## MATERIAL TO PROCESS
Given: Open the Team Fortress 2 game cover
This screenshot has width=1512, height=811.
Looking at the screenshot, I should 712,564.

---

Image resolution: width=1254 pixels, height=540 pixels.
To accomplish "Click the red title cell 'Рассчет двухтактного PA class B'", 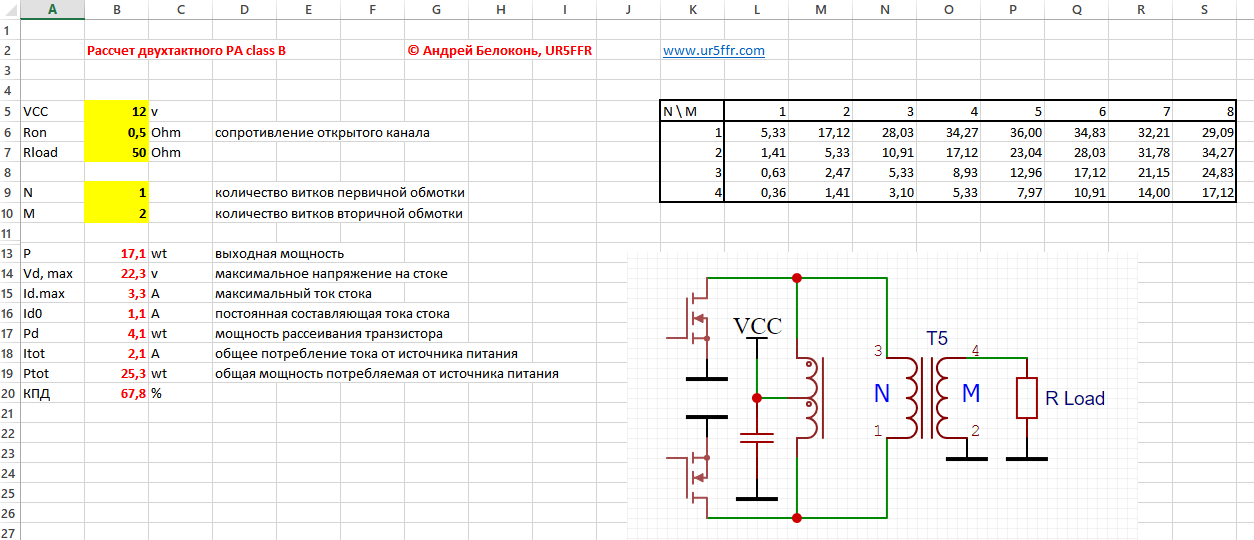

## SET TASK
Quote the listing verbatim, starting at the line with "Given: Open the Team Fortress 2 game cover" and ending at the line with "Looking at the screenshot, I should 712,564.", both lines included.

## RESULT OF THE EXERCISE
Given: Open the Team Fortress 2 game cover
This screenshot has width=1512, height=811.
Looking at the screenshot, I should 712,564.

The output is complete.